Screen grounding material

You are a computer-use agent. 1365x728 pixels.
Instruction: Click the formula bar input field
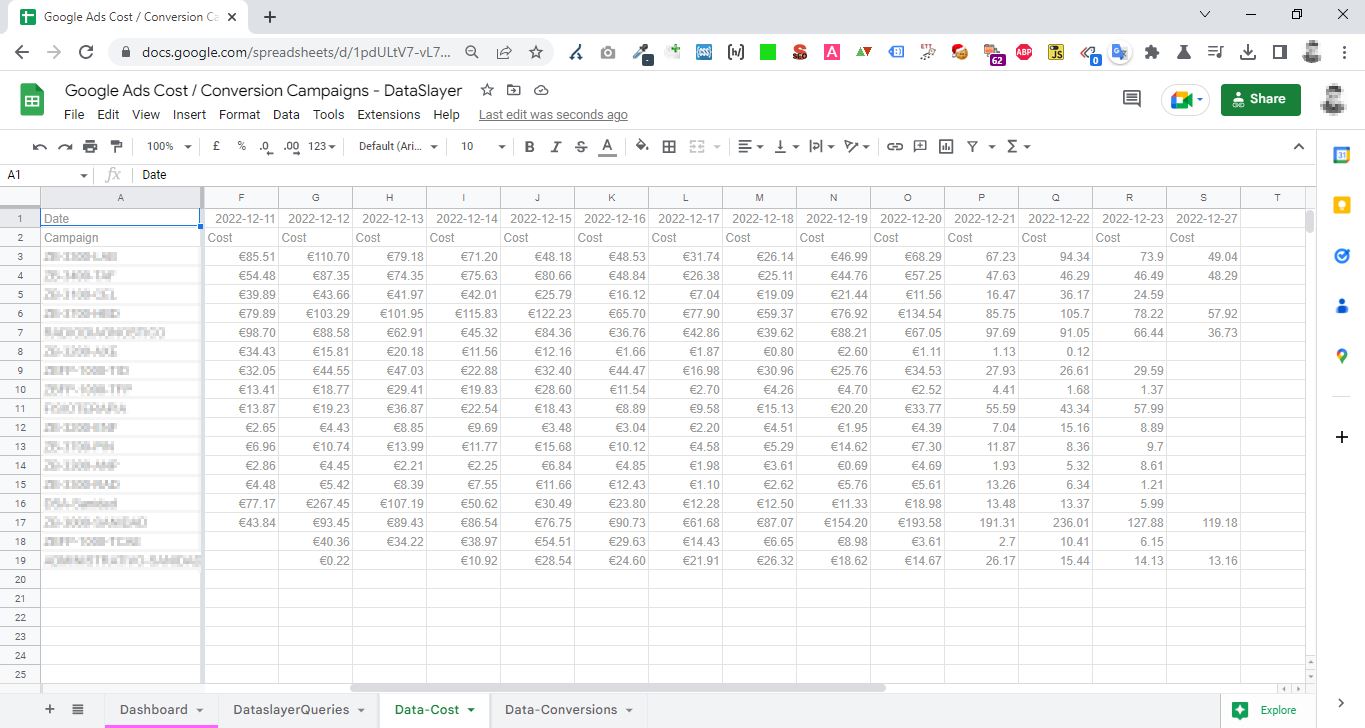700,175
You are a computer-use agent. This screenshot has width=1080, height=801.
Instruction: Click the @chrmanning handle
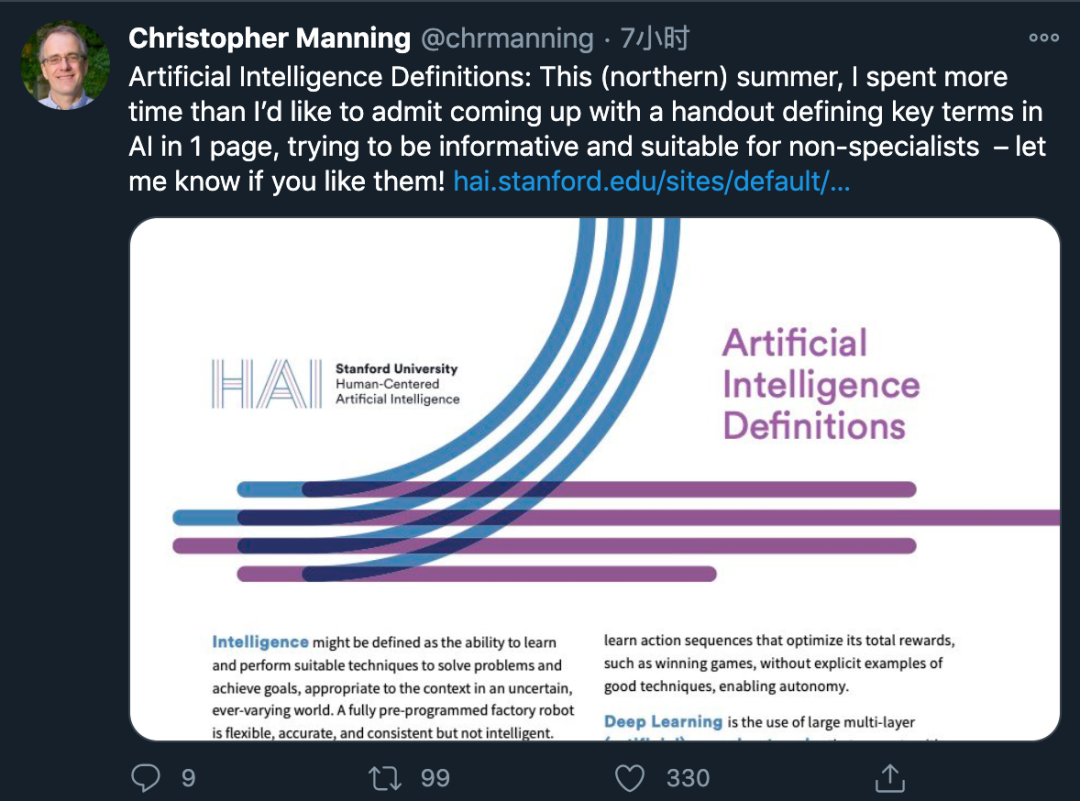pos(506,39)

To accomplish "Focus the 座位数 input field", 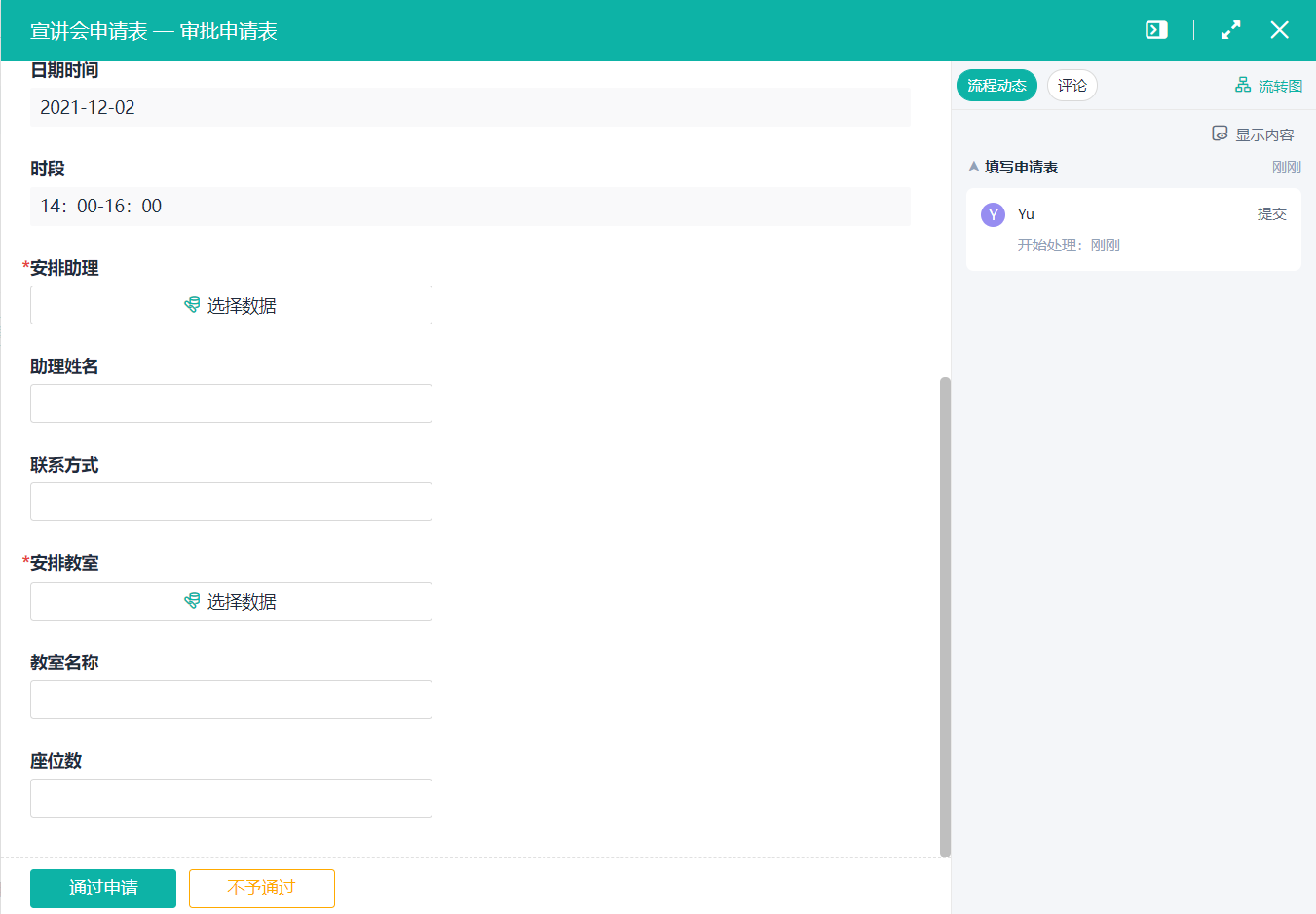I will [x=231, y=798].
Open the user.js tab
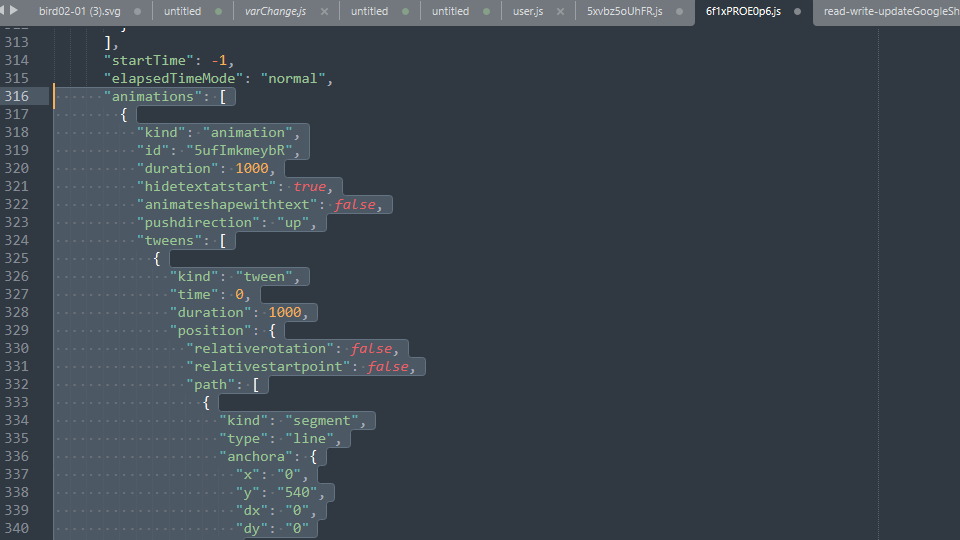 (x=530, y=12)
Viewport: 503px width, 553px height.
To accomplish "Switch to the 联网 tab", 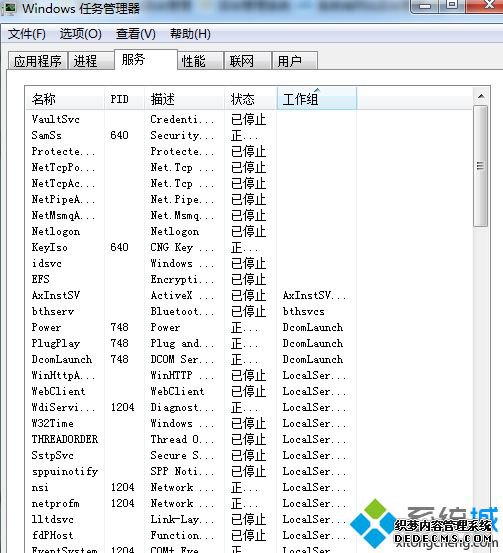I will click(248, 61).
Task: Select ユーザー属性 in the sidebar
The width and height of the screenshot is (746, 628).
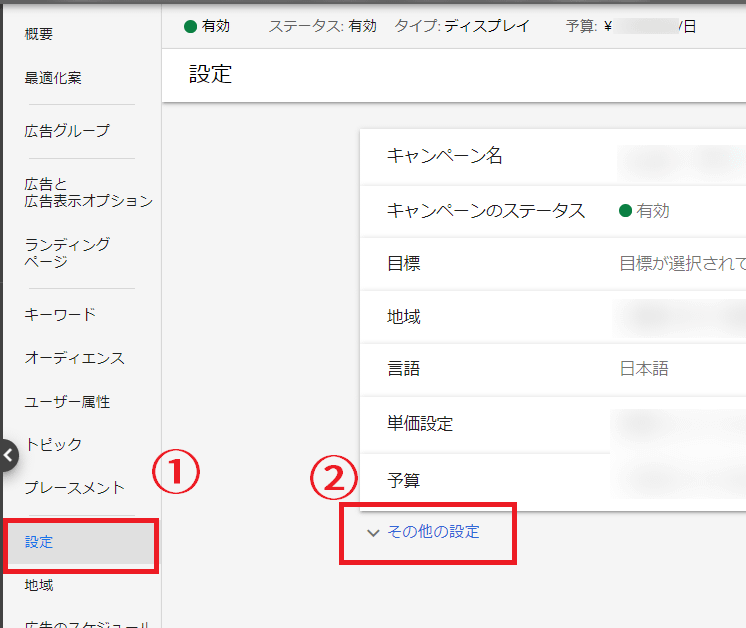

__WHAT TO PRODUCE__
Swap "Select" for "Choose" in the part of the material above that begins with the line containing "Task: Select ユーザー属性 in the sidebar" and runs through its end, leaving everything else unchanged. Leave the pictures out of your answer.

__OUTPUT FOR THIS TASK__
Task: Choose ユーザー属性 in the sidebar
The width and height of the screenshot is (746, 628).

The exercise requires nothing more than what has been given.